YOUR GOAL. Please restate, word for word, the lines below that begin at the one with "How do I perform: Check" and end at the one with "This screenshot has width=1512, height=800.". Leave out all other lines.
BEGIN WORKING DATA
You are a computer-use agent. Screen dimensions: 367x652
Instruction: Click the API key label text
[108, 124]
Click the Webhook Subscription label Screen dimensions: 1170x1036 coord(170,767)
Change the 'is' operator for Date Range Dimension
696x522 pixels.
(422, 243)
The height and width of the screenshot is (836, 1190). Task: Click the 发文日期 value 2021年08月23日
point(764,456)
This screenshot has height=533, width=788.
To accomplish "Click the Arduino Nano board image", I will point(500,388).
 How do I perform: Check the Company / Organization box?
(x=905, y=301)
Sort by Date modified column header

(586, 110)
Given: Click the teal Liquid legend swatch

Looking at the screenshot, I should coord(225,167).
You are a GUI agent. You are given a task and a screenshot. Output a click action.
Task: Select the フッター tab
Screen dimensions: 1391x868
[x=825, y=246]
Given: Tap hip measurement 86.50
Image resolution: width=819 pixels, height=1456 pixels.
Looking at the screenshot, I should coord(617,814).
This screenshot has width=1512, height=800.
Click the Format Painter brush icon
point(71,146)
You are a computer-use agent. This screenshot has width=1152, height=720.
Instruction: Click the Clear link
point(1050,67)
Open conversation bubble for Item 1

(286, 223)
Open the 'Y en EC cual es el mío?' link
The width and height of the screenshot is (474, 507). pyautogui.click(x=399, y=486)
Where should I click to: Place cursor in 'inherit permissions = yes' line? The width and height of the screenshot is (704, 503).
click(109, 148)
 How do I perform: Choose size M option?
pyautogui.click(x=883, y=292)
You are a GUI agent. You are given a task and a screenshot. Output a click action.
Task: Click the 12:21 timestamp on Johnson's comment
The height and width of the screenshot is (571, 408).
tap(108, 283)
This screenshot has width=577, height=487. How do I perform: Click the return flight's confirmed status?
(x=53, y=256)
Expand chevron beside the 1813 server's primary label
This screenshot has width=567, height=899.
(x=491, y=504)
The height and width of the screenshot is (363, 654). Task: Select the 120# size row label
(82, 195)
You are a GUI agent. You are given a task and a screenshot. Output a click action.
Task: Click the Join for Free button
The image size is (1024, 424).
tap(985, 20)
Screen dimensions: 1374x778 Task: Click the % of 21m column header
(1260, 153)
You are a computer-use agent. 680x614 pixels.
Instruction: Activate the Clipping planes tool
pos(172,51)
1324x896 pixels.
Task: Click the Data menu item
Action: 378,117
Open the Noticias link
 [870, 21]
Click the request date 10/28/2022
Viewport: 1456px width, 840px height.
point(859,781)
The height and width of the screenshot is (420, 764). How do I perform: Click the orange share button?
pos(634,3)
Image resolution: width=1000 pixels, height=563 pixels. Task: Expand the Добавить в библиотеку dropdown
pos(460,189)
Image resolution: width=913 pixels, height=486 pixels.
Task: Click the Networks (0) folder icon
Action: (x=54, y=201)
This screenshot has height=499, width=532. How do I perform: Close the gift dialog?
END WORKING DATA
ANSWER FOR THIS EXERCISE.
 How do I perform: Check the Company / Organization box?
(x=905, y=301)
Sort by Date modified column header

(586, 110)
Given: Click the teal Liquid legend swatch

Looking at the screenshot, I should coord(225,167).
You are a GUI agent. You are given a task and a screenshot. Output a click action.
Task: Select the フッター tab
Screen dimensions: 1391x868
[x=825, y=246]
Given: Tap hip measurement 86.50
Image resolution: width=819 pixels, height=1456 pixels.
Looking at the screenshot, I should coord(617,814).
This screenshot has width=1512, height=800.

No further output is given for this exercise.